Ya tardaba el diario decano de la remota provincia subpirenaica en contrarrestar la explosión mediática provocada por el hallazgo de la ya famosa mano de Irulegi con las primeras palabras escritas en una incierta lengua antecedente del actual euskera, que ha llevado al mundillo vasquista a un estado cercano al éxtasis. Pues bien, resulta que también las primeras cifras arábigas escritas en Europa  se han encontrado en el territorio del viejo reyno.  Chúpate esa.  Que a diez kilómetros de la capital de la provincia hubiera hace dos mil años aldeanos alfabetizados en su lengua es más de lo que pueden soportar ciertas sensibilidades del país, y he aquí que también había árabes que empezaron a enseñar aritmética a los indígenas europeos por estos lares. No sabemos lo que dirían los voxianos de este asunto. Ni vascos ni árabes son admisibles en el formato mental del español, español, español, pero no podemos estar llamando a don Pelayo a todas horas para que arregle el entuerto. Y ahora, ¿qué hacemos?

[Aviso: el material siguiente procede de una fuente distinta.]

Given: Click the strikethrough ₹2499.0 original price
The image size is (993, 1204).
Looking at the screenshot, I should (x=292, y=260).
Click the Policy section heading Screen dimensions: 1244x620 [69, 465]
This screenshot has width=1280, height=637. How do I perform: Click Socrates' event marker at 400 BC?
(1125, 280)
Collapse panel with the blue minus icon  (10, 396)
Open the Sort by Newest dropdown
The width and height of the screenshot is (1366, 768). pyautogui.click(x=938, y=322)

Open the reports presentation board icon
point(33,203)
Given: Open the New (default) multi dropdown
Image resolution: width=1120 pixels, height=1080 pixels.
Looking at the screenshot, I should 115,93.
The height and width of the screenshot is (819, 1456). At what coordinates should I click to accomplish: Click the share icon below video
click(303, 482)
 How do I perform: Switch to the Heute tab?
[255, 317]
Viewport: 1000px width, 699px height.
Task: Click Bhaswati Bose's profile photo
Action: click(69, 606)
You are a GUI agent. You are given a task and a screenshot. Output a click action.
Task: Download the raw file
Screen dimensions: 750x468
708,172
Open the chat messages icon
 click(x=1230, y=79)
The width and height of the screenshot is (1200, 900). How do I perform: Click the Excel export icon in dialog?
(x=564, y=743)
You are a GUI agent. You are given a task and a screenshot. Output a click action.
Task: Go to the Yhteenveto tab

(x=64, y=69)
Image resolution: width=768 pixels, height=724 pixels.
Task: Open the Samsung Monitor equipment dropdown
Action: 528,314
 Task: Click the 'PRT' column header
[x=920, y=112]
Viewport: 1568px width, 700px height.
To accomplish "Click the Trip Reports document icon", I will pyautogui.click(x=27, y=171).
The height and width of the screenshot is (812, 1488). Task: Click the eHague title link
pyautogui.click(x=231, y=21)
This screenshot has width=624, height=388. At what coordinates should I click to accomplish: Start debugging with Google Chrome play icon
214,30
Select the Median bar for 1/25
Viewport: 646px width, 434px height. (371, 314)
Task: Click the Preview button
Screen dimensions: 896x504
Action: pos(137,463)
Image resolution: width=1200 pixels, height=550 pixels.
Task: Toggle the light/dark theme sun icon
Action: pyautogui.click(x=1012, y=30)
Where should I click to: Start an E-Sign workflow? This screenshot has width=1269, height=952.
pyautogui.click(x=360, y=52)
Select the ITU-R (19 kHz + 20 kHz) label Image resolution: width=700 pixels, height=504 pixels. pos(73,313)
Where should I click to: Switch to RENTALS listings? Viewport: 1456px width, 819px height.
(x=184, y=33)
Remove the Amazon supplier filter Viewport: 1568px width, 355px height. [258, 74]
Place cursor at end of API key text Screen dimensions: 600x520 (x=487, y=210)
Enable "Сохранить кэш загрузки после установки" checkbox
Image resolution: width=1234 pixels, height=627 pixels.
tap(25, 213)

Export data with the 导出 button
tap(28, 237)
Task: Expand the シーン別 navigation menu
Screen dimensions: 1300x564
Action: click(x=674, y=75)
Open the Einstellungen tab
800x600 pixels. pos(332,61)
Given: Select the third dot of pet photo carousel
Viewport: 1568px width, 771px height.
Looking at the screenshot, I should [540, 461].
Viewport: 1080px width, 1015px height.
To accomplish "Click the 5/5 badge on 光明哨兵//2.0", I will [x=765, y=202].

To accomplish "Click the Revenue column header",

La arqueología es un oficio de alto riesgo porque sus hallazgos son cargas de dinamita contra el olvido y el error histórico, componentes constitutivos de la nación, según la celebrada opinión de Renan. Las inesperadas reliquias del pasado encontradas bajo tierra, inocentes y conmovedoras, introducen enmiendas a la ensoñación nacionalista. Incluso si lo encontrado son puntas de lanza o flecha, así, herrumbrosas, parecen libres de la violencia que contuvieron y que también sirvió para constituir la nación, otra vez según Renan. A los espíritus desarraigados les consuelan estos pequeños regalos del pasado, tanto más si son inconexos y variados, porque pueden admirar su belleza sin renunciar a la convicción de que somos, nosotros y aquellos, accidentes de la naturaleza y de la historia. Pero para quienes han sido condenados por los dioses a buscar bajo sus pies la casa de los ancestros, el contenido del viejo baúl del sótano, necesariamente exiguo, no siempre sirve al propósito de robustecer el sentimiento de pertenencia a la familia.

Por fortuna, los dos hallazgos mencionados traen consigo algo que podríamos llamar espíritu navideño. En esta tierra, compiten (más bien forman un cártel) sendos personajes vascos y arábigos en la tarea de vaciar las jugueterías para regalar el producto del saqueo a la infancia. El olentzero y los reyes magos de oriente. El primero es un carbonero feo y glotón y los segundos unos rutilantes y pomposos personajes coronados, pero, en la conciencia democrática de los niños y niñas de clase media, como dirían nuestros gobernantes, los dos traen regalos, así que conviven en perfecta armonía. En estas fechas, la arqueología se pasea por las calles de la ciudad en carruaje.